Air: der große Wurf
„Air“ – drei Buchstaben und ein Blick hinter die Kulissen eines Milliardendeals im Sportgeschäft: Wie es gelang, Michael Jordan Anfang der 1980er-Jahre zu Nike zu transferieren. Das ist kurzweilig erzählt, konzeptuell aber nicht überzeugend.
Gunnar Landsgesell · Apr 2023 · Film

Er gilt vielen als der beste Basketball-Spieler aller Zeiten, Michael „Air“ Jordan. Auch wenn das Fans von Magic Johnson oder LeBron James anders sehen. Trotzdem ist „Air: der große Wurf“ kein Film über Michael Jordan – er kommt kurioserweise bis auf ein paar schattenhafte Rückenansichten gar nicht vor. Der Fokus liegt vielmehr auf einer erfolgreichen Marketinganwerbung, wie es gelang, das aufstrebende Supertalent, bzw. dessen Eltern zu überzeugen, von adidas zu Nike zu wechseln. Als treibende Kraft identifiziert das Drehbuch von Alex Convery den Nike-Mitarbeiter Sonny Vaccaro, den Matt Damon als nicht mehr ganz fitten, innerlich ruhelosen Spieler-Scout und Marketingexperten verkörpert. Man sieht, wie Vaccaro geradezu obsessiv ein VHS-Tape nach dem nächsten abarbeitet, um den entscheidenden Hinweis zu bekommen, dass man mit Jordan wirklich auf den Superstar von morgen setzt. Schließlich legt Vaccaro als der eigentliche „Star“ dieses Films alles in die Waagschale, um Konzern-Chef Phil Knight (Ben Affleck, auch Regie) und danach auch Jordans Eltern zu überzeugen. Dabei riskiert er fast seinen Job.
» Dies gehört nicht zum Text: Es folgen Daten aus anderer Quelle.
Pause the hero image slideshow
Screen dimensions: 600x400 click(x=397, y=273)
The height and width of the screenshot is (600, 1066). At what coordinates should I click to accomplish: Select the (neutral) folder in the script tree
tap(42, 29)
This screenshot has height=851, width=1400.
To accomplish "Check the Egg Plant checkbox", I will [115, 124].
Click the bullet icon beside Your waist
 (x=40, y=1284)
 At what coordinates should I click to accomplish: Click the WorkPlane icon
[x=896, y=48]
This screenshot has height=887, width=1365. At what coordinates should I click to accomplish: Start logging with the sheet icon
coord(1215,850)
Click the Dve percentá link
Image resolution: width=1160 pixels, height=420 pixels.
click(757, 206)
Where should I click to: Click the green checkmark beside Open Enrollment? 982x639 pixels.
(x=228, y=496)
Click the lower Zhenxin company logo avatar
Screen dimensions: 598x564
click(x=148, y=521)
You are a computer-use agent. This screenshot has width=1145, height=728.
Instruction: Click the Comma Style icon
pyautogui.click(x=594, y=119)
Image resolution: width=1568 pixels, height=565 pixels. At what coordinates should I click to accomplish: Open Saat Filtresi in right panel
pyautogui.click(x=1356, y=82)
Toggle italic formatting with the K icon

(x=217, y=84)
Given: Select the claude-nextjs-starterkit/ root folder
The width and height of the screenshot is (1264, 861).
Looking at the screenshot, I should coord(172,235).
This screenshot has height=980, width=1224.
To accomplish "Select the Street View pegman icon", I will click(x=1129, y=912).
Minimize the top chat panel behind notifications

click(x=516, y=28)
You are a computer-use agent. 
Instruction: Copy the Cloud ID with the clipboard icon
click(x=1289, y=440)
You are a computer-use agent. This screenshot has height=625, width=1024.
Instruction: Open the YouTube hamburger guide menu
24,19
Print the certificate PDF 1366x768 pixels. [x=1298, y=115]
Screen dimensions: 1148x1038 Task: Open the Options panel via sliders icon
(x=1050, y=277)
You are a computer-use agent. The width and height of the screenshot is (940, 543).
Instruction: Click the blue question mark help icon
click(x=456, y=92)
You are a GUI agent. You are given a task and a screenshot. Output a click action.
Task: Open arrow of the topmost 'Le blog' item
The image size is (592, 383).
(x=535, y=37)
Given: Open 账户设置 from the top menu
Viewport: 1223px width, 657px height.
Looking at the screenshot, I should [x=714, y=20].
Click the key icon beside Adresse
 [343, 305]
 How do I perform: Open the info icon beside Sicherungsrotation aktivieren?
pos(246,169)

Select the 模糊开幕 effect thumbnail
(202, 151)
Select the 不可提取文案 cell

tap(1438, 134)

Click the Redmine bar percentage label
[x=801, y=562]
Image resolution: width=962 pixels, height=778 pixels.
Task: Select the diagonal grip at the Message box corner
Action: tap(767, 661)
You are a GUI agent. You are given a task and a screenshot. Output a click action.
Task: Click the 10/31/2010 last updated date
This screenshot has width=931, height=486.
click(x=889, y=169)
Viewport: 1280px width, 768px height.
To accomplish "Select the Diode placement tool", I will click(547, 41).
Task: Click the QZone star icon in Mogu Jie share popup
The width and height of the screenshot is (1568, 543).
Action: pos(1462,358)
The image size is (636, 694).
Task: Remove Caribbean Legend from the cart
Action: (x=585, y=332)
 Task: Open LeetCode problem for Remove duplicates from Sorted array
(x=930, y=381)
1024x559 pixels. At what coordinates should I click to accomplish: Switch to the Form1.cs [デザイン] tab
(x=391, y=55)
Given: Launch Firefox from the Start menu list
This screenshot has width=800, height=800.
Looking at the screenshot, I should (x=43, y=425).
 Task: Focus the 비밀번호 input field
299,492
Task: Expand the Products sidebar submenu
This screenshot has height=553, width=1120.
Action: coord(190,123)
„Air“: Nicht die ganze Geschichte

Die Entscheidung, Michael Jordan aus dem Film auszusparen, könnte man ebenfalls als Risiko bezeichnen. Sie lässt vermuten, dass Affleck und Damon überzeugt waren, dass der Deal von damals so gewichtig ist, dass man den Ausfall des Stars dieser Geschichte kompensieren kann. Tatsächlich entwarf Nike damals nicht nur einen eigenen Schuh für Jordan, sondern beteiligte ihn (bis heute) auch finanziell an den Gewinnen. Das ist spektakulär, aber irgendwie gelingt es „Air“ dennoch nicht, abzuheben. Dem Film fehlt das affektive und dramatische Zentrum, er wirkt wie um eine symbolische Leerstelle herumgebaut. Affleck und Damon selbst wirken erstaunlich lasch, obwohl ihre Figuren doch volles Risiko gehen. Erst mit dem Auftritt der Eltern Jordans in der Konzernzentrale findet der solide und unterhaltsam erzählte Film einen Moment filmischer Wahrheit. Weil Deloris Jordan (fabelhaft: Viola Davis) und ihr Mann kühl bleiben, während die Nike-Crew ihre finanziellen Grenzen erreicht, startet Vaccaro in einem Anfall von Verzweiflung eine spontane Rede. Der Schuh, den man extra für Michael entworfen habe, den brauche dieser eigentlich nicht. Vielmehr wäre es die Nike-Crew selbst, die Jordan brauche (und vielleicht die Welt). Denn alle hier am Verhandlungstisch würden schon lange vergessen sein, nur einer nicht: Michael Jordan selbst. In diesem Moment legt der Film offen, dass auch gut geschmierte Marketingmaschinen zeitweise außergewöhnlichen persönlichen Einsatz brauchen. Unabhängig davon hält diese Szene – freiwillig oder nicht – aber auch einen Grund bereit, warum es diesen Film überhaupt gibt. Vaccaro, Knight und Co wären längst vergessen, mit „Air“ wird ihnen eine Art Würdigung zuteil. Doch dieser Fokus lässt einen etwas unbefriedigt zurück. Ungeklärt bleibt, warum der junge Michael Jordan auf keinen Fall zu Nike wechseln wollte, wie das mehrmals betont wird. Und der kurze, aber nachdrückliche Auftritt von Deloris Jordan deutet eigentlich an, dass spannende soziale Fragen im Drehbuch ausgespart blieben, etwa was viele andere (schwarze) Nachwuchssportler betrifft, die es eben nicht an die Spitze schaffen. Anders als beim Tennis-Biopic „King Richard“, das von der verrückten Überzeugung des Vaters von Venus und Serena Williams erzählt, und eine offene Diskussion über gesellschaftliche Benachteiligung führt, bleibt „Air“ vor allem dem Blick hinter die Kulissen des Nike-Konzerns verschrieben. Auch interessant, aber das ist nicht die ganze Geschichte.